C’est une aimable demeure que Fouesnel ; nous y fûmes hier, mon fils et moi, dans une calèche à six chevaux ; il n’y a rien de plus joli, il semble qu’on vole : nous fîmes des chansons que nous vous envoyons ; le cas que nous faisons de votre prose ne nous empêche point de vous faire part de nos vers. Madame de la Fayette est bien contente de la lettre que vous lui avez écrite. Voilà qui est fait, ma fille, votre frère nous va quitter. Nous allons nous jeter, la Mousse et moi, dans de bonnes lectures. Le Tasse nous amuse fort, et toutes les bagatelles du monde nous ont divertis jusqu’ici, à cause de mon fils, qui en est le roi. Je m’en vais faire de grandes promenades toute seule tête à tête, comme disait Tonquedec[1]. Croyez-vous que je pense à vous ? J’ai aussi mon petit ami que j’aime tendrement : la plus aimable chose du monde est un portrait bien fait ; quoi que vous puissiez dire, celui-là ne vous fait point de tort. Vos lettres de Grignan m’ont nourrie et consolée de mes chagrins passés ; j’en attends toujours avec impatience ; mais, de bonne foi, j’en écris souvent d’une longueur trop excessive ; je veux que celle-ci soit raisonnable ; il n’est pas juste de juger de vous par moi : cette mesure est téméraire ; vous avez moins de loisir que moi.
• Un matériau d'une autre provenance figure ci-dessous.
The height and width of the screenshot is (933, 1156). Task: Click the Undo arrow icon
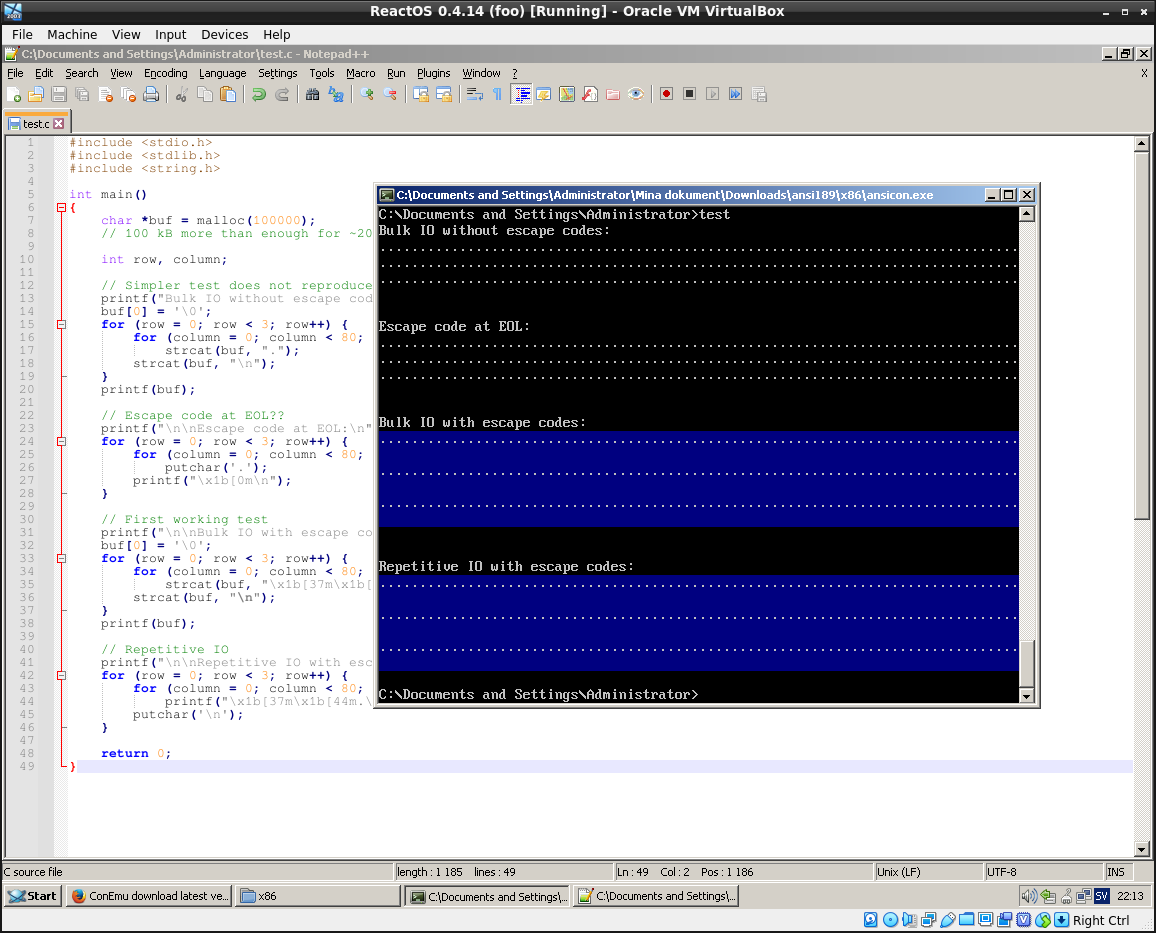pos(259,94)
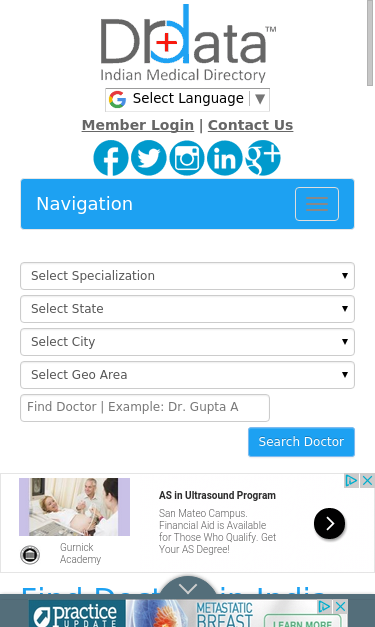Expand the Select City dropdown
Screen dimensions: 375x627
[x=188, y=342]
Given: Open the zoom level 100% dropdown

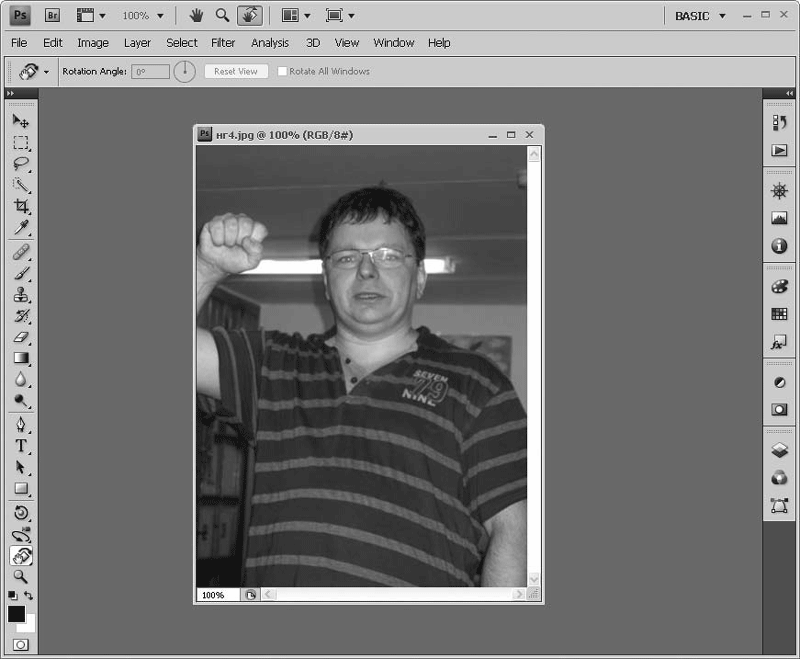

Voilà mademoiselle du Plessis qui entre ; elle me plante ce baiser que vous connaissez, et me presse de lui montrer l’endroit de vos lettres où vous parlez d’elle. Mon fils a eu l’insolence de lui dire devant moi que vous vous souveniez d’elle fort agréablement, et me dit ensuite : Montrez-lui l’endroit, madame, afin qu’elle n’en doute pas. Me voilà rouge comme vous, quand vous pensez aux péchés des autres ; je suis contrainte de mentir mille fois, et de dire que j’ai brûlé votre lettre. Voilà les malices de ce guidon[2]. En récompense je l’assurai l’autre jour que si vous répondiez au-dessus de la reine d’Aragon, vous ne mettriez pas à Guidon le Sauvage. J’ai reçu une lettre de Guitant fort douce et fort honnête : il me mande qu’il a trouvé en moi depuis quelque temps mille bonnes choses, à quoi il n’avait pas pensé ; et moi, de peur de lui répondre sottement que je crains bien de détruire son opinion, je lui dis que j’espère qu’il m’aimera encore davantage, quand il me connaîtra mieux ; je réponds toutes les extravagances qui se présentent à moi, plutôt que ces selles à tous chevaux dont nous avons tant ri ici. Je suis persuadée que vous vo’us aiderez fort bien de madame de Simiane : il faut ôter l’air et le ton de compagnie le plus tôt que l’on peut, et faire entrer les gens dans nos plaisirs et dans nos fantaisies ; sans cela il faut mourir, et c’est mourir d’une vilaine épée. Je l’ai juré, ma fille, je vais finir ; je. me fais une extrême violence pour vous quitter ; notre commerce fait l’unique plaisir de ma vie ; je suis persuadée que vous le croyez. Je vous embrasse, ma chère petite, et je baise vos belles joues.


  1. René de Quengo, seigneur de Tonquedec, ami du marquis de Sévigné.
  2. M. de Sévigoé était guidon des gendarmes Dauphin.